* _Descrição da tarefa_:
Retome o texto sobre o uso da EMTr contra a depressão e continue a escrita logo depois da última frase dele.

Na EMTr o médico posiciona um equipamento em forma de um grande 8 sobre a região do cérebro a ser estimulada. Dentro dele há uma bobina pela qual passa uma corrente elétrica de curtíssima duração que gera um campo magnético. O impulso atravessa o cérebro e alcança alguns neurônios. Estes sofrem uma alteração química que resulta na produção de neurotransmissores que, por sua vez, estimulam os neurônios vizinhos, criando um efeito cascata. A EMTr é usada tanto para aumentar quanto para inibir a atividade cerebral. Isso é útil, pois, no caso da depressão, há um aumento da atividade no lado direito do cérebro (emoções) e um decréscimo no esquerdo (pensamento pragmático). O tratamento pode se iniciar pela estimulação de um dos hemisférios ou pela inibição do outro. Após 10 ou 20 dias de aplicação, o cérebro equilibra a atividade dos dois, e a pessoa apresenta melhora.

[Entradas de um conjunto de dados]
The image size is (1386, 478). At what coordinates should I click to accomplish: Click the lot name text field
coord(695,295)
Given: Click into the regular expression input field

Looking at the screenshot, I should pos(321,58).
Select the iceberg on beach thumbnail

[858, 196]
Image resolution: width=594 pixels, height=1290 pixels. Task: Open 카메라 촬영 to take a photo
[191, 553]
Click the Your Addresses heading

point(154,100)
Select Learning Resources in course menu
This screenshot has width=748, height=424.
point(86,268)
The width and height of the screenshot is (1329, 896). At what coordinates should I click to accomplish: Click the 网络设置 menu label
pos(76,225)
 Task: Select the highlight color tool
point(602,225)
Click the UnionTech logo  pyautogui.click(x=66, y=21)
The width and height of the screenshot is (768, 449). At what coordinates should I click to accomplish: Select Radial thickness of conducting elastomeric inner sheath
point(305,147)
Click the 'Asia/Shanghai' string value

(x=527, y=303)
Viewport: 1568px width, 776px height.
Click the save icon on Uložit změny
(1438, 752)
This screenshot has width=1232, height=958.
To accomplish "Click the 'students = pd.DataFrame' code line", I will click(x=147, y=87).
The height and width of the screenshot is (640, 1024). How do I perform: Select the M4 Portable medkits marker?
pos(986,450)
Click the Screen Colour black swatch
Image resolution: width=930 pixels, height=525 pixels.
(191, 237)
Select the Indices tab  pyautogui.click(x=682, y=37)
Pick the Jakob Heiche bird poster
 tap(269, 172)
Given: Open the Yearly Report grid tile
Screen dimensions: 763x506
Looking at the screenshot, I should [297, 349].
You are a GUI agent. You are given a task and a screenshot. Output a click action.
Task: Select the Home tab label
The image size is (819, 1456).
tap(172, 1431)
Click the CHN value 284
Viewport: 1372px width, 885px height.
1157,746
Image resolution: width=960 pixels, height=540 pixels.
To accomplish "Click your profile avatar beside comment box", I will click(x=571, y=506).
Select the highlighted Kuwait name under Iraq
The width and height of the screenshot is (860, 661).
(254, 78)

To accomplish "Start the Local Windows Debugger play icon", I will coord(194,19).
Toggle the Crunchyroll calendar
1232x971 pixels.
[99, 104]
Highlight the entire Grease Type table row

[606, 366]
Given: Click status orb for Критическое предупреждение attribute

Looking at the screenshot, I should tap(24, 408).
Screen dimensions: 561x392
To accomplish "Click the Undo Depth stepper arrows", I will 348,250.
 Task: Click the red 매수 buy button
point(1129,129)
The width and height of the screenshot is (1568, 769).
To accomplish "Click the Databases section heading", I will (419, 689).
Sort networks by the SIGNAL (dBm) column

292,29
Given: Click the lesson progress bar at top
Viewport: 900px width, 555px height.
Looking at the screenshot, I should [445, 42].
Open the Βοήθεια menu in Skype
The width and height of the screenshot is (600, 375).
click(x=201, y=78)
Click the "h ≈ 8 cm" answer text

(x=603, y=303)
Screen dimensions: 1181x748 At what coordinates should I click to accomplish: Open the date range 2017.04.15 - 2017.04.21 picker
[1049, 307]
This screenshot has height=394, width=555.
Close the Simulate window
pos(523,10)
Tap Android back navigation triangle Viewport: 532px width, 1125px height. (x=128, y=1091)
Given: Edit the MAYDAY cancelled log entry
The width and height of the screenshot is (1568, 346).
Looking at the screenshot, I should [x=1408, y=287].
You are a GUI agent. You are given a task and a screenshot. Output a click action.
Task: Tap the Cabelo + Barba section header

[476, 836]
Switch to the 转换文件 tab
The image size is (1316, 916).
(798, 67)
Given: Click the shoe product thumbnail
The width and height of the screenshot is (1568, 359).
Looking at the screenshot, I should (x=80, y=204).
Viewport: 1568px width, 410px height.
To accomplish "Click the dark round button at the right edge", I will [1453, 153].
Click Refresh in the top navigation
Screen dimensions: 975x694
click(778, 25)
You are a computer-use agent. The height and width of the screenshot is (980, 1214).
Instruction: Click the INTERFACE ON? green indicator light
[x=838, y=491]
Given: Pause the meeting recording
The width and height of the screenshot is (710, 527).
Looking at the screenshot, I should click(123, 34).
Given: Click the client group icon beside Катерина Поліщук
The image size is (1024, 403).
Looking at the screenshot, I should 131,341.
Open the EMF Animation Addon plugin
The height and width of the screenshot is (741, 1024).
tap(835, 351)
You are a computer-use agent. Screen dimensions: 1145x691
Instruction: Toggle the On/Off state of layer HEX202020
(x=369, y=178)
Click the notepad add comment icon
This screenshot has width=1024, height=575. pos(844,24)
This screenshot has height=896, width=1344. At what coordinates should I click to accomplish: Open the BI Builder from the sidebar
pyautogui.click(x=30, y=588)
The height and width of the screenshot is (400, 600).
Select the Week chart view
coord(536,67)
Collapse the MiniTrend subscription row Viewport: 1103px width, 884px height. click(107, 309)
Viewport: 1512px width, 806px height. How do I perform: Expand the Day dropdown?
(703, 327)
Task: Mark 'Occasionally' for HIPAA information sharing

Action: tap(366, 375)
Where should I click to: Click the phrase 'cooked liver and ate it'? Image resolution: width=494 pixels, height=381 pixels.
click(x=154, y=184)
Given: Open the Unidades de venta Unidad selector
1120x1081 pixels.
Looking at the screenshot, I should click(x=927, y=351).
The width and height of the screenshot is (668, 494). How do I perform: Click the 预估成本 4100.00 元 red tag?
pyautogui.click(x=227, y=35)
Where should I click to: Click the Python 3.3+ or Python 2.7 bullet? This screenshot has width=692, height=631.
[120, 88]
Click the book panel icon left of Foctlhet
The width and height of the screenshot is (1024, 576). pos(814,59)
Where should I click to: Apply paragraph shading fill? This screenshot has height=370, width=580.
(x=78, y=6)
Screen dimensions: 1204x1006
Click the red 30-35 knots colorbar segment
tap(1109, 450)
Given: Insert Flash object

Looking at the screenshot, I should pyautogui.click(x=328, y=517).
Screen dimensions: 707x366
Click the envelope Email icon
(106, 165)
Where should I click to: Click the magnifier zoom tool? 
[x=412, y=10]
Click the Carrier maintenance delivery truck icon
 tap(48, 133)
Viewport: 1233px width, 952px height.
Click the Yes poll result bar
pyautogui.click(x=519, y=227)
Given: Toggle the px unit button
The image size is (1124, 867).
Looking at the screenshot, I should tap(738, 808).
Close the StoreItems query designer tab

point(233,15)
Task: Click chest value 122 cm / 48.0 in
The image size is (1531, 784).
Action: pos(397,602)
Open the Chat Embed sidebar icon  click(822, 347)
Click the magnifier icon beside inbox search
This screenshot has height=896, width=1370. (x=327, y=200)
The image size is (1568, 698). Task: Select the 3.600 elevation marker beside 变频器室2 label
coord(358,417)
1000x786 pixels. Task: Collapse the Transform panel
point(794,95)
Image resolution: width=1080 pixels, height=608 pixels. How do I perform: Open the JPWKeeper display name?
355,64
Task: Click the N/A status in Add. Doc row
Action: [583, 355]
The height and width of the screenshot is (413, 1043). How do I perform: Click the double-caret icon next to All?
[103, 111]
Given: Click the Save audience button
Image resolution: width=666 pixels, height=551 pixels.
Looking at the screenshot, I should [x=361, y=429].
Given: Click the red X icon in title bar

* _Resposta da tarefa_:
A EMTr está disponível no Brasil desde 2000, embora ainda seja pouco conhecida. É uma esperança para quem, como Figueiredo, sofre de depressão refratária, isto é, não melhora mesmo quando tratado com antidepressivos de última geração. Tanto no Canadá quanto nos EUA, só pode ser utilizada depois que o tratamento químico falhou, o que ocorre em 30% dos casos.
Se é verdade que os mecanismos de funcionamento do cérebro e o papel da circulação da eletricidade no corpo humano são temas ainda pouco compreendidos pelos pesquisadores, o fato é que essa nova geração de tratamentos já está ao nosso redor. Eles despertam o estranhamento causado por toda novidade. Mas talvez no futuro próximo nós venhamos a considerar a aplicação de correntes elétricas no corpo algo tão cotidiano quanto o ato de tomar um comprimido duas vezes ao dia. Afinal, comprimidos, um dia, já foram novidade também.